Sofía me hablaba. Estaba ensimismado. No le respondía. Después
de todo ya había trabado la puerta del baño. El indefenso ratón necesitaba ser
auxiliado. Estaba dispuesto a socorrerlo sin siquiera tocarlo. Podía morderme y
transmitirme la rabia. Tenía que ser cauto. Bajaba la tabla del inodoro. Relajaba
las nalgas. Rita revoloteaba entre mis piernas cansadas y la grifería del
lavabo. Tal vez para demostrarme que seguía viva. Si abría la puerta terminaba
en los colmillos afilados del gato. Oyendo sus maullidos, sospechaba que podía
hacerle daño. Sofía se había retirado. En la pared de la bañera había una
ventanilla. Estaba abierta. Por esa abertura había caído el ratón. O no. No era
adivino. A mi lado derecho había una escoba. Podía usar el palo para facilitarle
una salida. Me paraba. Tomaba la escoba. Descansaba su cepillo en la loza. El
palo no llegaba a la ventanilla. Me quitaba el cinturón. En el extremo del palo
ajustaba la hebilla. Hincaba la armadura de la ventanilla en uno de los
orificios del cinto. Tomaba distancia. El ratón no reaccionaba. No se percataba
de mi gentileza. Estaba tan yerto que hasta parecía muerto. Abría la canilla de
agua caliente. El ratón huía despavorido en dirección a la escoba. Trepaba por el
cepillo. Estaba funcionando. Superado el palo comenzaba a circular por el cinto.

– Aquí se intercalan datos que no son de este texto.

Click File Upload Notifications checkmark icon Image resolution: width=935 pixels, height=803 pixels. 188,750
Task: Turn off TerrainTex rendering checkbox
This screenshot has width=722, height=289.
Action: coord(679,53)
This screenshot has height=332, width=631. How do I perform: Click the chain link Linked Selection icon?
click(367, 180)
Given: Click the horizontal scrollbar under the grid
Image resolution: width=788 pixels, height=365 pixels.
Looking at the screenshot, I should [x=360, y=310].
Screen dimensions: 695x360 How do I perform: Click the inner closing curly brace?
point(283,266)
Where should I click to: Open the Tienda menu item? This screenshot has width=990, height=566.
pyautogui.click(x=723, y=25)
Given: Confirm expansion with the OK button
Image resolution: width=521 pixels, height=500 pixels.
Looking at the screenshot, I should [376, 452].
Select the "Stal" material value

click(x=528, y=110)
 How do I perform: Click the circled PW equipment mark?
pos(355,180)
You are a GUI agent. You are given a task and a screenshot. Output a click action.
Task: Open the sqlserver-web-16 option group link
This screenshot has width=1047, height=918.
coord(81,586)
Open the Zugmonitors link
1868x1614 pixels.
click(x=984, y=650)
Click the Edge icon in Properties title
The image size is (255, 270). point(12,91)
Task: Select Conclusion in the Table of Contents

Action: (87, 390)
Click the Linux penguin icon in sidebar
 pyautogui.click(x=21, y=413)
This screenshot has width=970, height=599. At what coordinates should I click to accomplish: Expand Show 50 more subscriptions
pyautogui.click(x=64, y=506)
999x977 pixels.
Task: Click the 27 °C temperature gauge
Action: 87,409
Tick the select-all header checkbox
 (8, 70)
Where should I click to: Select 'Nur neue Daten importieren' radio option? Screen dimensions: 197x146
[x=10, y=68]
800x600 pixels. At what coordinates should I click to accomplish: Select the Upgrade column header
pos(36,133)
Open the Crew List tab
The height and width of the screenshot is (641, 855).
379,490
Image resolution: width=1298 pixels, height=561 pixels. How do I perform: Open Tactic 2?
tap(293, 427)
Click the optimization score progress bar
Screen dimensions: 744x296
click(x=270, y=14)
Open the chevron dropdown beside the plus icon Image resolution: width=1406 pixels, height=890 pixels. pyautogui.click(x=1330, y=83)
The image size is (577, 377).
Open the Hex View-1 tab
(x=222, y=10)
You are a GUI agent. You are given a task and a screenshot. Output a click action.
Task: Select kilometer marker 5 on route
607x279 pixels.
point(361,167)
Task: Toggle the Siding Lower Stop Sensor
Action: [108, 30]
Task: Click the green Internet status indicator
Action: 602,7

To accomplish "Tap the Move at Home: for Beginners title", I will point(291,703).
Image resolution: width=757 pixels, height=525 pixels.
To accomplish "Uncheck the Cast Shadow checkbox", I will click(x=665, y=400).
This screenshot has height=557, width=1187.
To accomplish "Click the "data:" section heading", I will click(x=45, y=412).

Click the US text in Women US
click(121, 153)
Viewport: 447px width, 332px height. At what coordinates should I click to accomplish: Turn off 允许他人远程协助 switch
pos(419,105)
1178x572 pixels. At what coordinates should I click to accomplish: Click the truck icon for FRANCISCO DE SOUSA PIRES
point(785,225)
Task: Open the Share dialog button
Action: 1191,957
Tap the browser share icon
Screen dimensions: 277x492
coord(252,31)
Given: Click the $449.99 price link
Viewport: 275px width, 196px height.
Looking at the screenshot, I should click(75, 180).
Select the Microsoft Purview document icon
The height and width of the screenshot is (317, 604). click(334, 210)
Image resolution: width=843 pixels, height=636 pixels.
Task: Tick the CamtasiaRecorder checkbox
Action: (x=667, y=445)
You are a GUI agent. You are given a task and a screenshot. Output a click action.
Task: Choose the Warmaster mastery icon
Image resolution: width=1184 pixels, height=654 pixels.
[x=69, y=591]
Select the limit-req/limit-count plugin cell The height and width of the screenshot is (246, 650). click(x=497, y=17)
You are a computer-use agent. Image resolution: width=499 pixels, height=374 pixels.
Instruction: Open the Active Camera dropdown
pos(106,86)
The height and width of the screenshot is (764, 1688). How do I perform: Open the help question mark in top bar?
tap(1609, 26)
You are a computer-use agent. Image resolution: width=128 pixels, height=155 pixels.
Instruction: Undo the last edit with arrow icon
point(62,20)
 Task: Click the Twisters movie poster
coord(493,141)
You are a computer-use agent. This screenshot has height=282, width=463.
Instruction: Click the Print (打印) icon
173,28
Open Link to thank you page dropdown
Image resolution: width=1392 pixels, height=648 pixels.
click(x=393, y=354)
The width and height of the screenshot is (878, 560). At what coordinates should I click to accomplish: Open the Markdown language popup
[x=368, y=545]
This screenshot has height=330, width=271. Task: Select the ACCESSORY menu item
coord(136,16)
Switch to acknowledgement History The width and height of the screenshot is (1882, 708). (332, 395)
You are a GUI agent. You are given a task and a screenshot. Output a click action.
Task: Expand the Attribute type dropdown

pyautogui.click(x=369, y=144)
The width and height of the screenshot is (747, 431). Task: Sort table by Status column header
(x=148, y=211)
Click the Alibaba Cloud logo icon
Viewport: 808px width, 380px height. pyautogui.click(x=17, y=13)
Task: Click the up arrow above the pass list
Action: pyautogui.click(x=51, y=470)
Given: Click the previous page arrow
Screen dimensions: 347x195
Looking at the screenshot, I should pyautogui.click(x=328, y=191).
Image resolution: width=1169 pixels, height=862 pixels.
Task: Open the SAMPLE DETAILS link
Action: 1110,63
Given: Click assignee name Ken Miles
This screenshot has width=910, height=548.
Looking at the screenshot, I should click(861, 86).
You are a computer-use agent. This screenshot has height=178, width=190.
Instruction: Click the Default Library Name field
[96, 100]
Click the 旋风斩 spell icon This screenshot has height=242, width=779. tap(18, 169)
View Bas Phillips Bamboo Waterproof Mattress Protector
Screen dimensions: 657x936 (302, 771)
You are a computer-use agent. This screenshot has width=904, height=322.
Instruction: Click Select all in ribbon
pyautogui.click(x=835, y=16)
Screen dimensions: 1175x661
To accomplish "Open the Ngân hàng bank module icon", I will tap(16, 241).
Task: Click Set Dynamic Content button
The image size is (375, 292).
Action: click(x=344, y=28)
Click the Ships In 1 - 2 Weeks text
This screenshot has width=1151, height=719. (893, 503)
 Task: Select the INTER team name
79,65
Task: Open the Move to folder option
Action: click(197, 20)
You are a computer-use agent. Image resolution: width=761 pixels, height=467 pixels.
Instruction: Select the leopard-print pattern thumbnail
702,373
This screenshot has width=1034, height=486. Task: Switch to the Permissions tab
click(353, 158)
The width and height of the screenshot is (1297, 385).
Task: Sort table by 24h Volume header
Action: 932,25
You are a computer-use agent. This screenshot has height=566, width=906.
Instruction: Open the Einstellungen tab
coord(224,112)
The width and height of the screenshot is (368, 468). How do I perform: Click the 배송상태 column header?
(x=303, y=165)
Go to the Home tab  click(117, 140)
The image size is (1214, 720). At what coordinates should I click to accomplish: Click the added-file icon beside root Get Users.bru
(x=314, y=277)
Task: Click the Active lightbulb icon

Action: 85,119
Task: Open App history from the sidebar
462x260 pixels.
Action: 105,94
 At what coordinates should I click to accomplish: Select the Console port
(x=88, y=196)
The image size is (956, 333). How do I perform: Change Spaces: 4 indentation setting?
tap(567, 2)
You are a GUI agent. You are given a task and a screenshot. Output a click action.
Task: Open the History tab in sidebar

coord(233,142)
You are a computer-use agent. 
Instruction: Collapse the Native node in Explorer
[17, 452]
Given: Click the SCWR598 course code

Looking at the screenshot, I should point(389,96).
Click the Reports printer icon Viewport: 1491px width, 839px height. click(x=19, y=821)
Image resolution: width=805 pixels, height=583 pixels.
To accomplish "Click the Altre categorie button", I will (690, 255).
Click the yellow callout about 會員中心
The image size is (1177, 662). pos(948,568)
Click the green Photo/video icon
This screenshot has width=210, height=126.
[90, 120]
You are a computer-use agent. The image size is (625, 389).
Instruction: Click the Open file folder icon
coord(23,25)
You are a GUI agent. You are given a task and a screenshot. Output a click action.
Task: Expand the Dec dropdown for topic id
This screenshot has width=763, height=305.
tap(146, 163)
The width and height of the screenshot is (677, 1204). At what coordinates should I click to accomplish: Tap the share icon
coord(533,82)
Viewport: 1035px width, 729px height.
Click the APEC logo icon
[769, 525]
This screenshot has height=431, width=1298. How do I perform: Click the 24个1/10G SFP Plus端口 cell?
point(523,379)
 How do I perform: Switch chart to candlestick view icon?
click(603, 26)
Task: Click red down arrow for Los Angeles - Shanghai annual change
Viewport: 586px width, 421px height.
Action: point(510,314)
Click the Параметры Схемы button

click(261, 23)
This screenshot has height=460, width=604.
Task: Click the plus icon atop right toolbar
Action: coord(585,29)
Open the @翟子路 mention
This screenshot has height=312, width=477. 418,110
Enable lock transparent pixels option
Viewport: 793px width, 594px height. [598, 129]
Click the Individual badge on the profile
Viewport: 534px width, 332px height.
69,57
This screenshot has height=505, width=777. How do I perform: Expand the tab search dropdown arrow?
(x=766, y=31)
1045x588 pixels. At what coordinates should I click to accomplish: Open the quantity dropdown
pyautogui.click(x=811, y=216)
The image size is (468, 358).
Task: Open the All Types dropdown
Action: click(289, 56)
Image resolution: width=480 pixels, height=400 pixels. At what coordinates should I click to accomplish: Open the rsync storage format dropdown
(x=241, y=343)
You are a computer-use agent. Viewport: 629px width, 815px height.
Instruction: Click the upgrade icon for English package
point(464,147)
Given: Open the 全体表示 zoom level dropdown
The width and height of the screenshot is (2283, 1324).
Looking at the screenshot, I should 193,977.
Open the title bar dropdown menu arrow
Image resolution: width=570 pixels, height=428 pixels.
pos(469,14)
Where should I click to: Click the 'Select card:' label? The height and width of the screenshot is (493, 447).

Arribaba a la ventanilla. Yo lo observaba, siempre atento, del otro lado de la
bañera. Se perdía de vista. Me sentía un personaje de la mitología griega.
Sofía volvía a dirigirme unas palabras. Se la oía preocupada. Me disculpaba por
la ausencia. Buscaba a un tal Miguelito. Miraba la ventanilla. El ratoncito era
su animal de compañía y yo acababa de expulsarlo. Desde luego fingía no haberlo
conocido. En buen momento enjabonaba mi cuerpo y sonreía. Si su inaudita
mascota la quería, tarde o temprano volvería.